Skip to main content

Data standard, storage and retrieval for leaks and document collections

Project description

leakrfc

An RFC for leaks

leak-rfc.org

leakrfc provides a data standard and archive storage for leaked data, private and public document collections. The concepts and implementations are originally inspired by mmmeta and Aleph's servicelayer archive.

leakrfc acts as a standardized storage and retrieval mechanism for documents and their metadata. It provides an high-level interface for generating and sharing document collections and importing them into various analysis platforms, such as ICIJ Datashare, Liquid Investigations, and Aleph.

It can act as a drop-in replacement for the underlying archive of Aleph.

install

pip install leakrfc

build a dataset

leakrfc stores metadata for the files that then refers to the actual source file.

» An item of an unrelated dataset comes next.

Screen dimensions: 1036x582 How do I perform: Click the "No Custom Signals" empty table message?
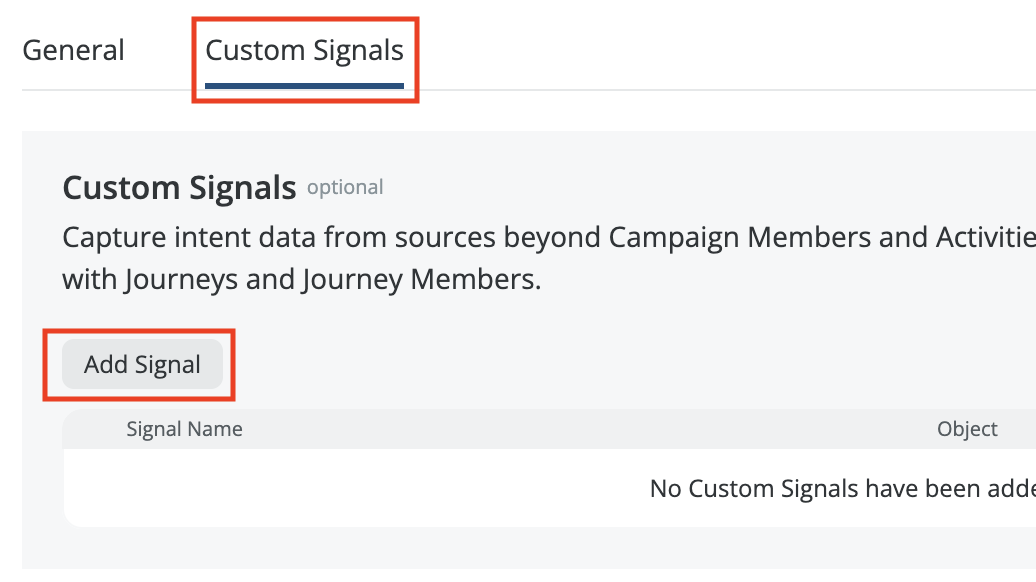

List the files in a public accessible source (using anystore):

ANYSTORE_URI="https://data.ddosecrets.com/Patriot%20Front/patriotfront/2021/Organizational%20Documents%20and%20Notes/" anystore keys

Crawl these documents into this dataset:

leakrfc -d ddos_patriotfront crawl "https://data.ddosecrets.com/Patriot%20Front/patriotfront/2021/Organizational%20Documents%20and%20Notes"

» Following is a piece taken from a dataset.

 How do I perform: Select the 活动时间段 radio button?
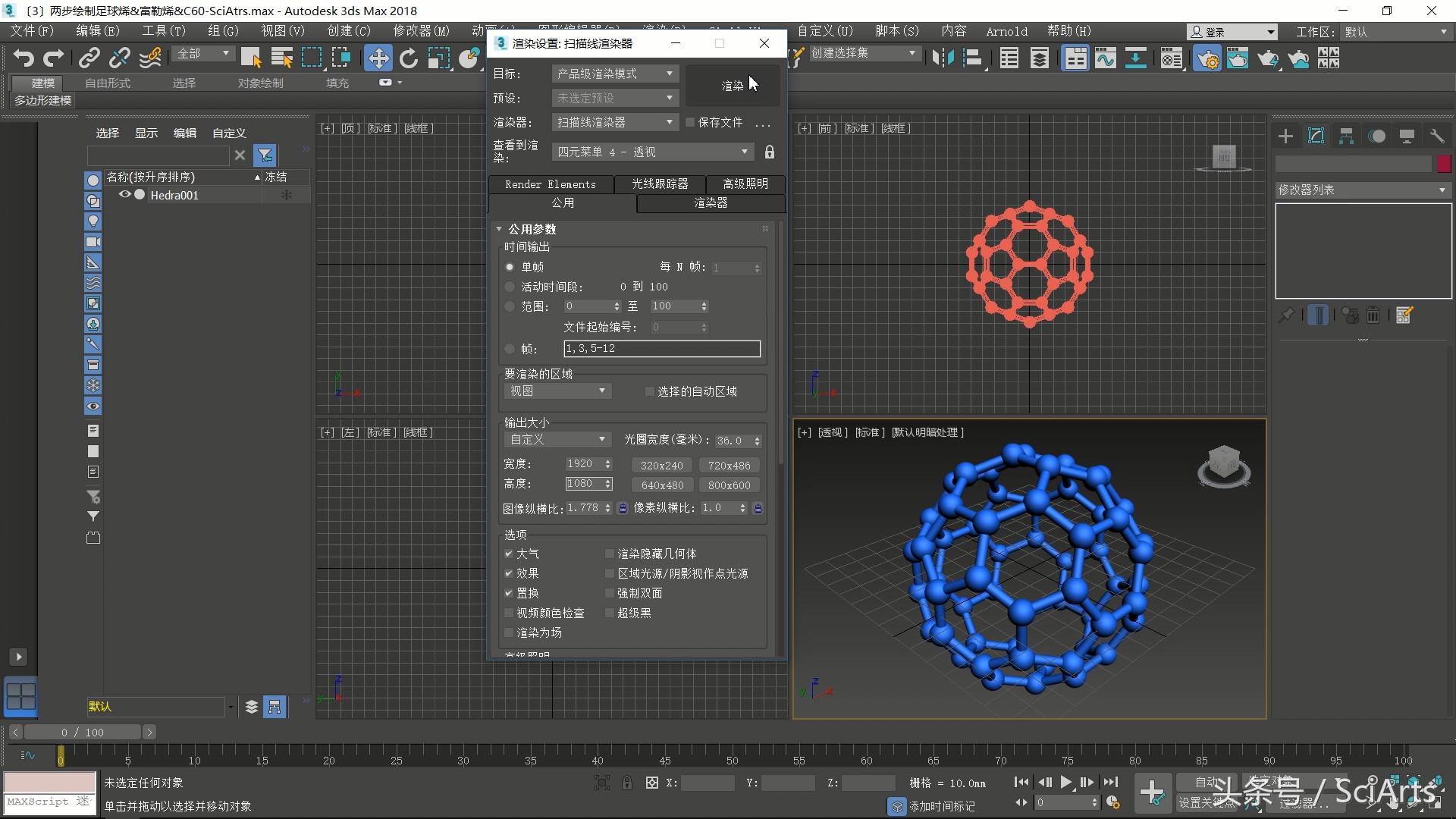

The metadata and source files are now stored in the archive (./data by default). All metadata and other information lives in the ddos_patriotfront/.leakrfc subdirectory. Files are keyed and retrievable by their checksum (default: sha1).

Retrieve file metadata:

leakrfc -d ddos_patriotfront head "19338a97797bcc0eeb832cf7169cbbafc54ed255"

Retrieve actual file blob:

leakrfc -d ddos_patriotfront get "19338a97797bcc0eeb832cf7169cbbafc54ed255" > file.pdf

api

run api

export LEAKRFC_ARCHIVE__URI=./data
uvicorn leakrfc.api:app

request a file

For public files:

# metadata only via headers
curl -I "http://localhost:5000/<dataset>/<sha1>"

# bytes stream of file
curl -s "http://localhost:5000/<dataset>/<sha1>" > /tmp/file.lrfc

Authorization expects an encrypted bearer token with the dataset and key lookup in the subject (token payload: {"sub": "<dataset>/<key>"}). Therefore, clients need to be able to create such tokens (knowing the secret key) and handle dataset permissions.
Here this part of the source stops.